Triplets? I'm jealous! My wife are trying now and I would love to do a three-for-one! Of course, everyone tells me I'll feel differently when I walk in those shoes....Thanks for sharing.

Posted by: Michael | August 2, 2006 10:46 AM

Things we can learn:

My four kids all participate in different activities, mostly because of their age differences. (3-6-12-14) It isn't really that hard to get them all where they need to be, but it definitely would be if I worked outside the home. So I don't really know the answer to "how do you do it" because I don't think I *could* do it with a full time job. Either they wouldn't be able to do as many things or I'd have to depend on someone else to get them there.

About swim team - two of my children are swimmers (the 6 & 12 year olds) and we're waaay in the minority on the team because not all of our children swim. It's definitely a "family sport" - it was the same way when I was a kid....all of the kids in a family swam, not just one or two!

Posted by: momof4 | August 2, 2006 10:53 AM

It seems like your family is VERY lucky that your wife has a flexible position with the government and can afford a nanny. Congratulations!

Blogs like these remind me of the ol' frog in the frying pan metaphor. Based on the entries today, I think that most people think their lives are chaotic. I think mine is and I don't even have kids! But when something stressful is added (infirm parent, loss of job, addition of child), you learn to adjust. People can adapt to almost anything, but there does come a point at which one more thing will put you over the edge.

So I think everyone can achieve balance as long as each person knows his or her limits. Some people handle stress better than others, while some people buckle under the pressure of too many expectations. There's no shame in admitting when you can't take on any more responsibility. It's when life becomes a competition ("I can do everything that Mr. or Mrs. X does and better!") that things get out of balance.

Posted by: Meesh | August 2, 2006 11:04 AM

Interesting theory, atlmom. The three-kid families I know have one screwup, but rarely the middle child. Maybe it's luck. When we were thinking about a third kid my mother-in-law (who had 3) advised us against this, since one of the three spends his or her childhood feeling left out. I know this doesn't hold true for every family, but it explains the patterns I've seen.

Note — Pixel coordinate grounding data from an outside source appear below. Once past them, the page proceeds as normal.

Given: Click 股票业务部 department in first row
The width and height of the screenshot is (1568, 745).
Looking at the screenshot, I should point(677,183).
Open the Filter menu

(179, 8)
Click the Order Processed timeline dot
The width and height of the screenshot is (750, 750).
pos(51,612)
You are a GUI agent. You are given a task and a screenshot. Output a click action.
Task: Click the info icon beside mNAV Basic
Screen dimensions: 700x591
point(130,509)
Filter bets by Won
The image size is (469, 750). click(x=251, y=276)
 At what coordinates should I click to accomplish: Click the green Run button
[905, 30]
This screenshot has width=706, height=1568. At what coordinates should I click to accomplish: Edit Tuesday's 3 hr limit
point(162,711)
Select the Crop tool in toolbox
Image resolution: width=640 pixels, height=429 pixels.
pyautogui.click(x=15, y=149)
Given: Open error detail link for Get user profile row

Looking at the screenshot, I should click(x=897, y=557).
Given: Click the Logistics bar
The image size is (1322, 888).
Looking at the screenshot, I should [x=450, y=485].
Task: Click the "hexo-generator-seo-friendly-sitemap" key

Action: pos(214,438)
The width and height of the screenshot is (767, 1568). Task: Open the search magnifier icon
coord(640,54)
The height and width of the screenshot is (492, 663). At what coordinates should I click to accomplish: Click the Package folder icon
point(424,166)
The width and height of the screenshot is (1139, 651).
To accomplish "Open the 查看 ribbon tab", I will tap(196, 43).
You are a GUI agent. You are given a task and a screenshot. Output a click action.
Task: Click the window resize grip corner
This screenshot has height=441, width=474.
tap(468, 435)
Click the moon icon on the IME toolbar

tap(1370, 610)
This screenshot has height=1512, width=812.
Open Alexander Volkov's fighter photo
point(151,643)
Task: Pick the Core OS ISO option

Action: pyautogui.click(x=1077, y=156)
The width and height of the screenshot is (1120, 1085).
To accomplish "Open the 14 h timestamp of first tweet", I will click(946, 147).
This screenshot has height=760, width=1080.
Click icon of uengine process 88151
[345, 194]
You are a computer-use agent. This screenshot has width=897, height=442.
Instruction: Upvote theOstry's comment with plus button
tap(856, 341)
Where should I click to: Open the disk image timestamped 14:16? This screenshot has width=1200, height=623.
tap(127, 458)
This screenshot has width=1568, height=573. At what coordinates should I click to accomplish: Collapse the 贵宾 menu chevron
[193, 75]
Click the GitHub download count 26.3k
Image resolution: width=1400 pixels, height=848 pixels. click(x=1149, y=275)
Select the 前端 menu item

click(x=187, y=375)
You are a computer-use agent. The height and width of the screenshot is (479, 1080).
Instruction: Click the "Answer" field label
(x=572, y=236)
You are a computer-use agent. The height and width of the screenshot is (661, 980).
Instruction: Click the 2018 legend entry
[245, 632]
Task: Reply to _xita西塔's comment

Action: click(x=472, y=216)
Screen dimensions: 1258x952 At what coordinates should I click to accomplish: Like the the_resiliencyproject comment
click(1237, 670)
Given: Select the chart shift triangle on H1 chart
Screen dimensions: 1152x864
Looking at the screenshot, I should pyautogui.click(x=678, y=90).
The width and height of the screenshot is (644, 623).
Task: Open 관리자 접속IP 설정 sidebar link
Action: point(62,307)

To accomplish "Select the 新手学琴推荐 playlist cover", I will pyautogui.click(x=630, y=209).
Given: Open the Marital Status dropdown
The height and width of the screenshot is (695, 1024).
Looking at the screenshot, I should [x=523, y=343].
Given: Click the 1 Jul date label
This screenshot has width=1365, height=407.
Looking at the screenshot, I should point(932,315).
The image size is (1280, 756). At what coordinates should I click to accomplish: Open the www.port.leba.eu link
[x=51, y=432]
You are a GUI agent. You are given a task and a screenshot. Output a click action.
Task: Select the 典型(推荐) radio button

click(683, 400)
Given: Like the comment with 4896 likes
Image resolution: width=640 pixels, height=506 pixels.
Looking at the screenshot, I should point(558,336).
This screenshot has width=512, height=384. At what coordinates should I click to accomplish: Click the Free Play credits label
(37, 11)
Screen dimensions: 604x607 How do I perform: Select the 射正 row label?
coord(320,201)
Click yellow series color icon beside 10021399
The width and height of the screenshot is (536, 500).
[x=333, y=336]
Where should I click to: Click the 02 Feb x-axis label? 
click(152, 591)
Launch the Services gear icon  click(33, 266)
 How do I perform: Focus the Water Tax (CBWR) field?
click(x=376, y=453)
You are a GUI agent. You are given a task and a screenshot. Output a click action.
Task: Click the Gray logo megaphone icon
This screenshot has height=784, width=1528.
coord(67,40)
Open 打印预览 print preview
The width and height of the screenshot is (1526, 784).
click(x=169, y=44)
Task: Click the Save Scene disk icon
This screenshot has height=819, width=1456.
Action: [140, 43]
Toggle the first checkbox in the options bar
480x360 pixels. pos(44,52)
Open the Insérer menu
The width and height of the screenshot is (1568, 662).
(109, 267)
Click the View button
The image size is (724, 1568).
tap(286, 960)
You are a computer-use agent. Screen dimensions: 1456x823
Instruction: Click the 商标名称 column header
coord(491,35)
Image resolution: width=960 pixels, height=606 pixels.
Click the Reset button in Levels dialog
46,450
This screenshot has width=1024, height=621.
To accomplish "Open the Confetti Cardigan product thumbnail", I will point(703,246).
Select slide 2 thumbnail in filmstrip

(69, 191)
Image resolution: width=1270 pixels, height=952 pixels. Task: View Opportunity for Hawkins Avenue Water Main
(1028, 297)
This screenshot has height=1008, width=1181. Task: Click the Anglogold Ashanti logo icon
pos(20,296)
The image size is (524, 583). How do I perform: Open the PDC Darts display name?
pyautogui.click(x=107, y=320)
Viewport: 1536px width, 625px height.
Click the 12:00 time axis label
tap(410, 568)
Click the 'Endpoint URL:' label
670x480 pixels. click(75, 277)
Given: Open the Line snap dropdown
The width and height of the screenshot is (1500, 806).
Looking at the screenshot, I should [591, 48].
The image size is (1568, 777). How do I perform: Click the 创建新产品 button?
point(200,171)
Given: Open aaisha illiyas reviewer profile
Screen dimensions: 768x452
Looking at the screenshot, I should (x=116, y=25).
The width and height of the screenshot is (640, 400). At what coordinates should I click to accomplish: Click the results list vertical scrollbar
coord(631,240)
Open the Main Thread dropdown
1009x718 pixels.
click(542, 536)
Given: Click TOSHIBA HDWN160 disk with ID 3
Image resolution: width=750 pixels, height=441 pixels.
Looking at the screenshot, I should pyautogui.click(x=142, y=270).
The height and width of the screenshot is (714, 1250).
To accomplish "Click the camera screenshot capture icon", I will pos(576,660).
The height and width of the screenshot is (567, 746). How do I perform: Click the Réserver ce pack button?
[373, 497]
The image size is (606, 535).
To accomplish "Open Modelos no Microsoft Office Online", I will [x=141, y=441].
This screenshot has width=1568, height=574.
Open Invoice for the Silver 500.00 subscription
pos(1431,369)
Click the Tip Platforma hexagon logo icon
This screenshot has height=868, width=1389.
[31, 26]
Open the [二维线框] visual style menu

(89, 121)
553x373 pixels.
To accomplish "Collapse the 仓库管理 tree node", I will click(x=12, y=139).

Posted by: Three Kids | August 2, 2006 11:21 AM

I feel you really have to nuture the relationship between your children so that they remain close. This is what my parents did, and my sister and I are very close despite and 9 year difference between us. One trick I use when my two are having a particularly bad arguement (ALL siblings argue!) is that I make each of them come up with 3 (or more, depending on the severity of the arguement) reasons why they love their sibling. It stops the arguement and gets them thinking!

Regarding the middle child often being "screwed up" -- my best friend is the middle child of three. Her older sister and younger brother are both screwed up -- she's the only one that turned out "normal."

Posted by: SLP | August 2, 2006 11:33 AM

I'm just curious, Kevin. Did they all want to be on the swim team or do you actively try to encourage them all to have the same interests? We only have 3 but I've discovered it's simpler if they all play the same musical instrument, play the same sport, etc. just because logistically it's one place rather than three, one set of parents rather than three, etc. etc. etc.

Unfortunately, when my kids hit the age of 8 or so, this no longer worked. They became (gasp!) individuals. And life got a lot harder. How do you handle it when you have four? How do the rest of you handle it?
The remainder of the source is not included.